Dal Pd sottolineano che la governance centralistica della riforma Rixi non trova riscontro nei principali sistemi portuali europei e rischia di svuotare le Autorità di sistema portuale di competenze e risorse, compromettendone la sostenibilità finanziaria e la capacità di pianificazione. In più, secondo i Dem la riforma finirebbe per complicare ancora di più il funzionamento degli scali: il nuovo assetto – dicono – introdurrebbe ulteriori livelli decisionali, sovrapposizioni amministrative e passaggi burocratici.
Con l’avvio dell’esame parlamentare dopo le vacanze di Natale, la riforma dei porti sarà uno dei dossier più controversi dei prossimi mesi. Sindacati e operatori del settore hanno già contestato il disegno centralista del governo. Mentre le associazioni di categoria, a partire da Conftrasporti, si aspettano di essere convocate dal governo all’inizio del nuovo anno.

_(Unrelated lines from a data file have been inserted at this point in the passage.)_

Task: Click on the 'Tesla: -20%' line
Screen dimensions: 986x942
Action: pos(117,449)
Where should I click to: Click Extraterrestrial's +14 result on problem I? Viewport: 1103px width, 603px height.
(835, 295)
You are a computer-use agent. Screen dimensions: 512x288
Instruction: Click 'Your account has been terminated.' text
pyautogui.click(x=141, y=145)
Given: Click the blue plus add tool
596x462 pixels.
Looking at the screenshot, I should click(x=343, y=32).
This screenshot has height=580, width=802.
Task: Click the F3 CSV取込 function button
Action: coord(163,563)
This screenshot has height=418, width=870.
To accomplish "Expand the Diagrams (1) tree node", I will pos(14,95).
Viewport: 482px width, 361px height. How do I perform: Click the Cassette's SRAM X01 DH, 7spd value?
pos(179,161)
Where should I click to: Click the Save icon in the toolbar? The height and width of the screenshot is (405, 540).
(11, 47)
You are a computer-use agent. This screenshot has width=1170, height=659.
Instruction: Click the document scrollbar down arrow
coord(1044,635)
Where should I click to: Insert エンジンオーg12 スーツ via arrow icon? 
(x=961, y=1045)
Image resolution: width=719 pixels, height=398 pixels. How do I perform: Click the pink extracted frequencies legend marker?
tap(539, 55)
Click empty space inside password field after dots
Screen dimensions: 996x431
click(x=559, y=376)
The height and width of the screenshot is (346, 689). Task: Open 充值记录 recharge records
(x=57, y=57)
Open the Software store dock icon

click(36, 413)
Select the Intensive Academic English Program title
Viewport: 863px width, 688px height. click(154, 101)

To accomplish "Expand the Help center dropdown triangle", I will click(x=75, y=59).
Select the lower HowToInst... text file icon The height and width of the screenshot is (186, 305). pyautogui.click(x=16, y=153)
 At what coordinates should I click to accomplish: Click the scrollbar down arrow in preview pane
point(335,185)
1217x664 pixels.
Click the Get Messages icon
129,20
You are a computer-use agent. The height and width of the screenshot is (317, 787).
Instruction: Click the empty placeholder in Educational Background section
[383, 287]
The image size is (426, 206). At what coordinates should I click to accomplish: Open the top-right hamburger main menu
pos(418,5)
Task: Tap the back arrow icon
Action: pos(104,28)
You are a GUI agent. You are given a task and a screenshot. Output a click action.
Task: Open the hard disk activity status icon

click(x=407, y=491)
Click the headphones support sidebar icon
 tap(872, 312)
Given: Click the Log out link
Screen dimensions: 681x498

Intanto qualcosa si è già mosso. Per la presidenza di Assoporti, l’associazione che riunisce le autorità di sistema portuale, è stato scelto Roberto Petri, 76enne manager vicino a Ignazio Larussa e marito della senatrice di Fratelli d’Italia Marta Farolfi, designato in anticipo rispetto alla scadenza del mandato di Rodolfo Giampieri. Per la prima volta, non a caso, il nome del neopresidente non proviene, come da prassi, dall’elenco dei sedici presidenti delle Autorità portuali.